Aunque en este desaguisado alguna responsabilidad ha tenido también el Monarca, al dejarse avasallar sin defender sus funciones constitucionales. Desde su llegada al trono, Felipe VI ha decidido que su papel institucional, en la tramitación de una investidura, se debe limitar a ejercer de mero buzón de recogida y salida de las propuestas que le hagan llegar los representantes de los partidos políticos. Sus asesores en la Zarzuela no dejan de insistir en ello, haciendo saber a todos aquellos que preguntan por esta cuestión, que las funciones que la Constitución otorga al monarca en su artículo 56 (las de ser árbitro y moderador en el “funcionamiento regular de las instituciones”) no tienen nada que ver, ni están relacionadas con las competencias establecidas para la tramitación de una investidura del artículo 99. Grave error político, desde el punto de vista constitucional, de quienes se consideran monárquicos y afirman defender los intereses de esta institución.
Felipe VI podría romper con la dinámica fatal de la “monarquía de partidos” sin salirse de su papel constitucional
Esta posición del Rey respecto a preservar su papel pasivo ante una investidura de Gobierno no es nueva. Fue la actitud institucional activada al no implicar a la Corona en los dos bloqueos políticos que padecimos durante 2016. Y también fue la que se ejercitó a partir del 26 de julio pasado, después de perder la investidura el candidato socialista. Inacción que continuó hasta finales de septiembre (con el paréntesis del famoso posado veraniego en Marivent, cuando un Felipe de Borbón con la guardia baja, reconoció que era mejor formar un Gobierno que repetir elecciones) aunque luego no hiciera absolutamente nada por conseguir esta preferencia y evitar la vuelta a las urnas. Ni siquiera cumplió con lo establecido en la Constitución de “tramitar sucesivas propuestas” de candidatos a la Presidencia del Gobierno, una vez fracasada la primera investidura, tal como determina el punto 4 del mencionado artículo 99.

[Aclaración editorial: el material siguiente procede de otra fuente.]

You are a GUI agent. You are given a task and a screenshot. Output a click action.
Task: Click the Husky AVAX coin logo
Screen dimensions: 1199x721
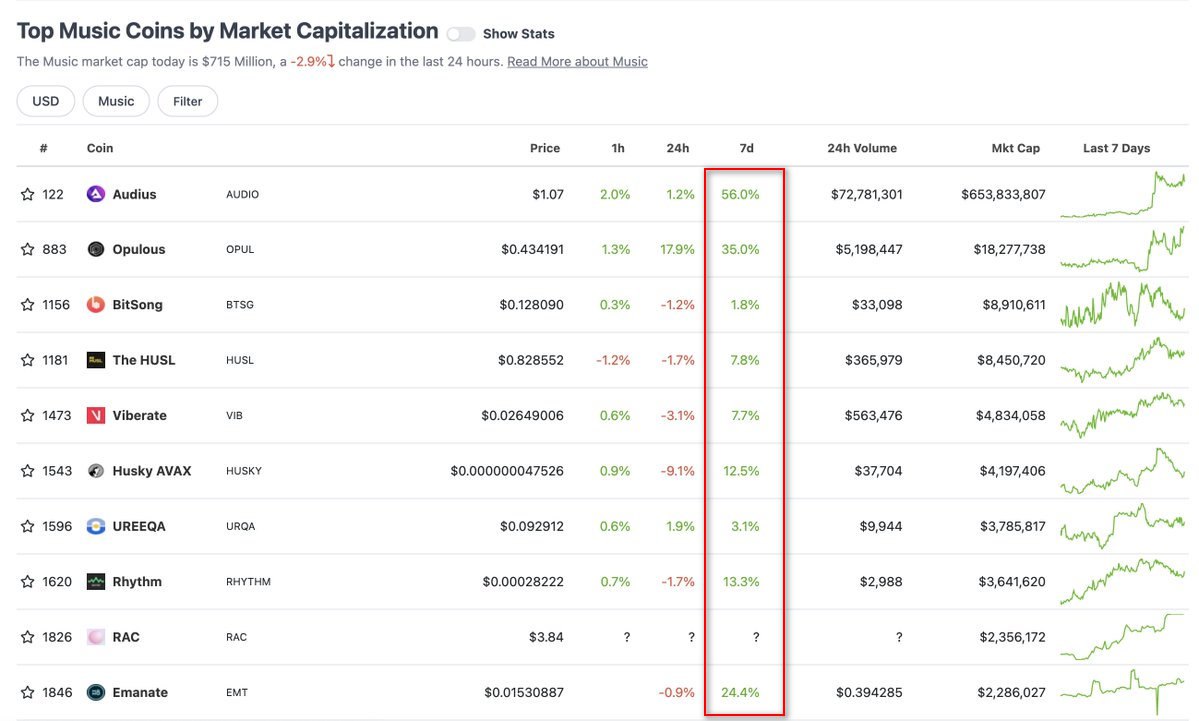(x=96, y=471)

En un sistema político como el del 78, donde a los españoles se nos ha hurtado la libertad política de elegir directamente al poder Ejecutivo, el rey sí juega un papel fundamental en esta decisión. Puede hacer dos cosas: o ser cómplice (más por omisión que por acción) en las prácticas de la partitocracia de decidir mediante pactos ajenos a la ciudadanía (incluso al Parlamento) la elección del Gobierno; o puede jugar un papel activo y propiciar soluciones parlamentarias que vayan a favor de los intereses de España como nación y de la mayoría salida de las urnas.

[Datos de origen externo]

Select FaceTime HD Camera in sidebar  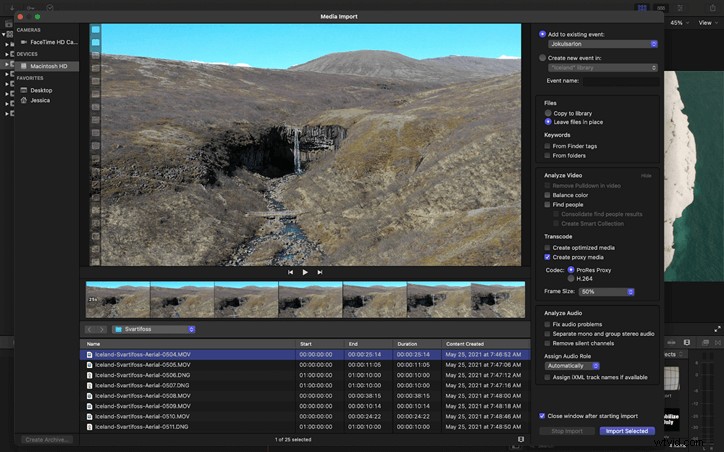tap(48, 42)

Felipe VI podría romper con la dinámica fatal de la “monarquía de partidos” heredada de su padre sin salirse de su papel constitucional. Aunque no crea en ello, su posición en la tramitación de una investidura es la de “un actor privilegiado”. Nunca la de un “figurante pasivo secundario”. Es lógico que cuando las mayorías parlamentarias están claras su papel quede reducido a un mero acto “casi protocolario”, pero cuando los pactos y los acuerdos no están cerrados, e incluso algunos de los que van a pactar ni siquiera tienen la decencia de comunicarle directamente su decisión, la actuación del rey puede ser clave en propiciar, o no, un desbloqueo político atendiendo a los intereses nacionales y también a los de la institución que representa (que también existen aunque no los quiera reconocer).
El jefe del Estado en nuestro sistema constitucional no es únicamente un símbolo. La propuesta de un candidato es una decisión trascendental para nuestro futuro. Presentar un candidato que únicamente puede salir elegido con la abstención favorable de un partido que quiere cargarse la unidad de España y la Corona no es lo más favorable para conseguir “el funcionamiento regular de las instituciones”. Más bien, todo lo contrario. Si en la Zarzuela no son capaces de vislumbrar esta cuestión, puede que hayan dejado de ser una solución y convertirse en parte del problema.
*** Javier Castro-Villacañas es abogado y periodista. Autor del libro 'El fracaso de la monarquía' (Planeta, 2013).